I am reading a paper implementing a deep deterministic policy gradient algorithm for portfolio management. My question is about a specific neural network implementation they depict in this picture (paper, picture is on page 14).

enter image description here

The first three steps are convolutions. Once they have reduced the initial tensor into a vector, they add that little yellow square entry to the vector, called the cash bias, and then they do a softmax operation.

The paper does not go into any detail about what this bias term could be, they just say that they add this bias before the softmax. This makes me think that perhaps this is a standard step? But I don't know if this is a learnable parameter, or just a scalar constant they concatenate to the vector prior to the softmax.

I have two questions:

1) When they write softmax, is it safe to assume that this is just a softmax function, with no learnable parameters? Or is this meant to depict a fully connected linear layer, with a softmax activation?
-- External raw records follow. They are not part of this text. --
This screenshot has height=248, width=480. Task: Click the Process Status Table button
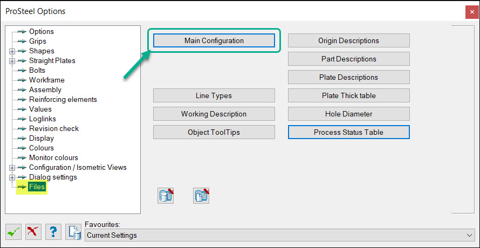click(x=348, y=132)
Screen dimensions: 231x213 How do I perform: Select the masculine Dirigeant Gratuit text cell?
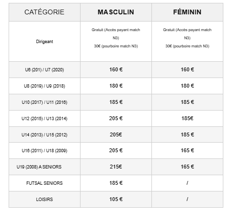[116, 38]
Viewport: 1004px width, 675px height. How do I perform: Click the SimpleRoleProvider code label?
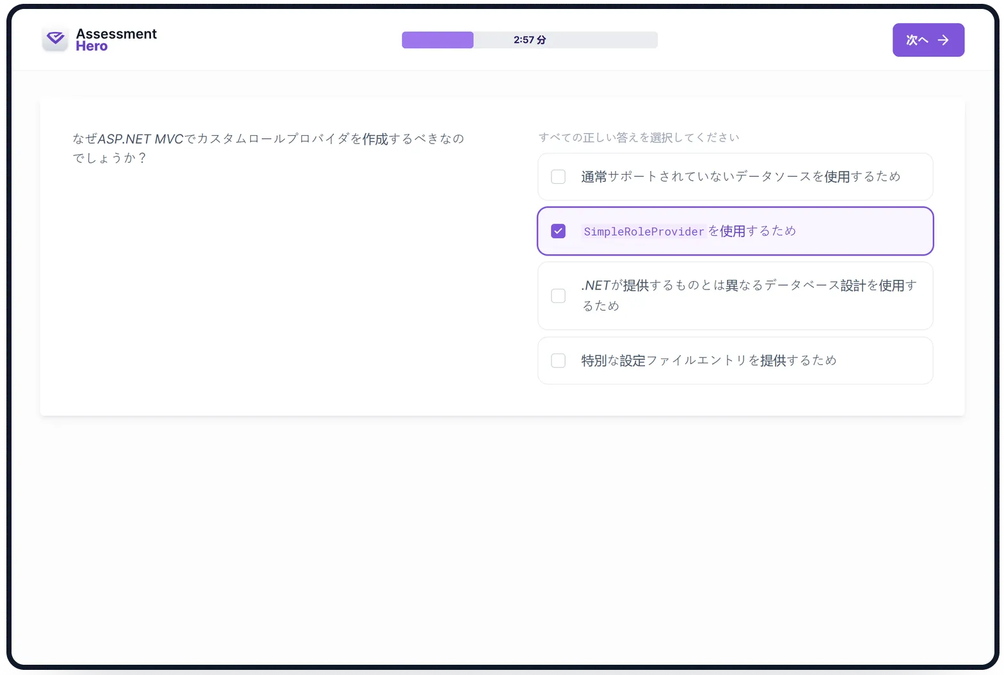point(643,232)
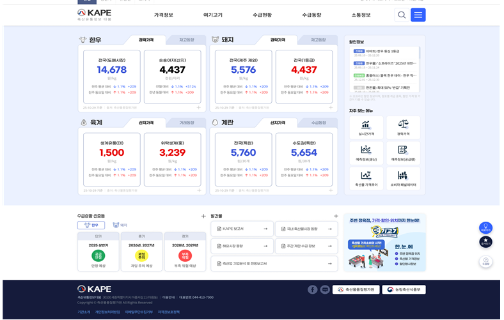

2) If it's the latter, then I can interpret the cash bias as being a constant term they concatenate to the vector before the fully connected layer, just to add one more feature for the cash assets. However, if softmax means just a function, then what is this cash bias? It must be a constant that they implement, but I don't see what the use of that would be, how can you pick a constant scalar that you are confident will have the intended impact on the softmax output to bias the network to put some weight on that feature (cash)?

Any comments/interpretations are appreciated!


to the cash bias: I think this is simply the money that is still available at time t=50 and has not yet been invested.